4) В XVI–XVII вв. российский Север переживал по-своему уникальный период в своем развитии, который, благодаря развернувшейся эпопее Великих географических открытий, отмечен его ранним, но весьма неустойчивым вхождением в формирующуюся глобальную структуру «мир-системных» отношений. Первоначальной и поразительной по силе мотивацией к тому, как известно, послужили настойчивые поиски западноевропейскими морскими державами «второго эшелона» (Голландия, Англия, Франция) т. н. Северо-восточного прохода в Индию, Китай и к легендарным Молуккским островам («Островам Пряностей») как альтернативы монопольному контролю португальцев и испанцев над важнейшими морскими подступами к азиатской континентальной массе. Это и предопределило стремительное по меркам того времени расширение географии этих поисков и следовавшей за ними колониальной торговли, что и дает исследователям основания считать эту волну активности первой «глобализацией». Подчеркнем, что речь в данном случае идет о действии структурных зависимостей глобального уровня, которые «управляли» активностью западноевропейцев безотносительно к историческому движению России в северо-восточном направлении. Можно лишь – вслед за Х.Дж. Маккиндером – действием единого закона экспансии объяснить отдаленную «корреляцию» между первыми заморскими завоеваниями португальцев и испанцев и походом Ермака в Сибирь как двумя типами исторической мобильности – морской и сухопутной[45] или вслед за Ф. Броделем объяснить связь между «изобретением Америки» европейцами и «изобретением Сибири» русскими специфическим давлением на «окраины» Европы общих потребностей роста европейской экономики и расширения международной торговли[46]. Но и в том, и в другом случае речь идет скорее о параллельных усилиях, чем о чем-то, напоминающем совместное предприятие. Лишь на российском Севере эти два отдельных потока экспансии были приведены географией в непосредственное соприкосновение, а затем и в известный резонанс.
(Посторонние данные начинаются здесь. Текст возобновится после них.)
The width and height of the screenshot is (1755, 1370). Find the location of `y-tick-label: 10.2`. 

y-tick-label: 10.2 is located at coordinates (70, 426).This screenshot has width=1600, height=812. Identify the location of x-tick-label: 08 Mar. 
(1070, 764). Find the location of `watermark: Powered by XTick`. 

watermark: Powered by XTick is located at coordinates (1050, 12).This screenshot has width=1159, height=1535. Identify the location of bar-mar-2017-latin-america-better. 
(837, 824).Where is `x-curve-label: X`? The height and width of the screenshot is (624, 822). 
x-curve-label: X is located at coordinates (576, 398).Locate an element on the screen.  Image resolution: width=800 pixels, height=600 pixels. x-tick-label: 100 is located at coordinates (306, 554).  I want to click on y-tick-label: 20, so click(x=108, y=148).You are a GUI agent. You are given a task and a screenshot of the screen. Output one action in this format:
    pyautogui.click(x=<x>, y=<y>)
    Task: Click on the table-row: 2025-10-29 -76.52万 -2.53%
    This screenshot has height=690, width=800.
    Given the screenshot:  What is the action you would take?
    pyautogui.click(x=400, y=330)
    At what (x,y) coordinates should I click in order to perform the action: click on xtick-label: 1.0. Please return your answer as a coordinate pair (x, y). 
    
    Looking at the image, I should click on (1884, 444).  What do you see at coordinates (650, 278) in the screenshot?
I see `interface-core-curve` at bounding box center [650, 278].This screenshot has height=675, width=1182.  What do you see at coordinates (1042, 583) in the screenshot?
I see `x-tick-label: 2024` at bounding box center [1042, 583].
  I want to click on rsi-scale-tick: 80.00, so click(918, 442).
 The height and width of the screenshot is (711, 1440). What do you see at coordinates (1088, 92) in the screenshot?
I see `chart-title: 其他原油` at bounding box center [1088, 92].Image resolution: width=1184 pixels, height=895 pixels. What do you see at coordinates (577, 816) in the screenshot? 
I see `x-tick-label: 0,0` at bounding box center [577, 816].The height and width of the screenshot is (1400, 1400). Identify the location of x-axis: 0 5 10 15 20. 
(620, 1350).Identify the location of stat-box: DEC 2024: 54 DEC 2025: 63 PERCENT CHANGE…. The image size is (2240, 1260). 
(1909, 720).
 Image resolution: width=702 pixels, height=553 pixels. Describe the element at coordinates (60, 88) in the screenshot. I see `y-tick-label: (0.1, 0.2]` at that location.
С учетом этих обстоятельств рассказ русского посла в Риме Дмитрия Герасимова писателю Павлу Иовию Новокомскому о возможности пройти в Китай через «северное море» (1525 г.) можно считать скорее удачным «информационным поводом» к организации первых западноевропейских экспедиций на поиски Северо-Восточного прохода, чем их первопричиной.

41

Стегний П.В. Геополитические императивы российской внешней политики: ретроспективные аспекты (1648–1991) // Десять лет внешней политики России: Материалы Первого Конвента Российской ассоциации международных исследований. М., 2003. С. 93–94.

42

Алексеев В.В., Алексеева Е.В., Зубков К.И., Побережников И.В. Азиатская Россия в геополитической и цивилизационной динамике. XVIXX века. М., 2004. С. 545.





43

Платонов С.Ф. Иван Грозный. Пг., 1923. С. 122–123.

44

Ристе У. История внешней политики Норвегии. М., 2003. С. 50.

45

Mackinder H.J. The Geographical Pivot of History // The Geographical Journal. 1904. April. Vol. 23. № 4. P. 421–422.

46

Бродель Ф. Время мира. Материальная цивилизация, экономика и капитализм, XV–XVIII вв. Т. 3. М., 1992.С. 468.